SANTA BÁRBARA, Provincia Bahoruco.- En un ambiente de tensión y urgencia, decenas de campesinos y productores agrícolas se congregaron este jueves en el local de Plataforma Vida, en la comunidad de Santa Bárbara (Batey 6), para articular acciones legales y sociales ante lo que definen como un despojo sistemático de sus tierras por parte del Consorcio Azucarero Central (CAC).
Los trabajadores de la tierra denunciaron que las operaciones de desalojo están siendo ejecutadas por miembros del Ejército de la República Dominicana, quienes, según testimonios, irrumpen en las comunidades para destruir sembradíos y utilizar la fuerza contra quienes intentan proteger su sustento.

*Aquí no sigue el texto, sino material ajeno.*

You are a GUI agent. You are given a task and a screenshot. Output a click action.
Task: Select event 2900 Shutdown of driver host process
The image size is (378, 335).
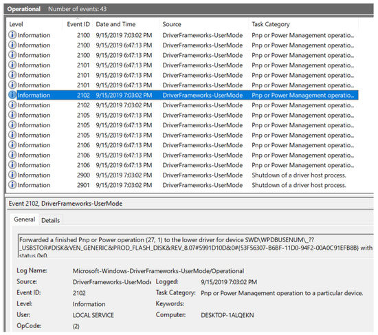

Señalan los comunitarios que los militares y personeros al servicio del Consorcio ejercen violencia física y detenciones en su contra, además de apresamientos arbitrarios de agricultores de toda la zona.
Aseguran que los efectivos militares prohíben ser grabados y aquellos que intentan documentar los atropellos con sus teléfonos móviles son golpeados y despojados de sus dispositivos.
Precisan qué están siendo despojados de sus plantaciones, las que representan el único patrimonio de las familias locales.
Los líderes agrarios lamentaron que estas acciones «criminales» cuenten con la anuencia de las autoridades competentes.

Manifestaron sentirse abandonados por el Estado, alegando que las instituciones llamadas a proteger al ciudadano parecen estar operando exclusivamente en favor de los intereses económicos del consorcio azucarero.
«Es una acción criminal donde las autoridades solo defienden al Consorcio, dejando a su suerte a los agricultores que lo único que saben hacer es trabajar la tierra para comer», expresan los productores afectados.
La reunión en Plataforma Vida marca el inicio de una serie de consultas para buscar fórmulas legales y de resistencia pacífica que detengan el avance de las maquinarias sobre sus predios.
Los productores hicieron un llamado al Gobierno central que preside Luis Abinader Corona, para que intervenga de inmediato antes de que la situación derive en una tragedia mayor.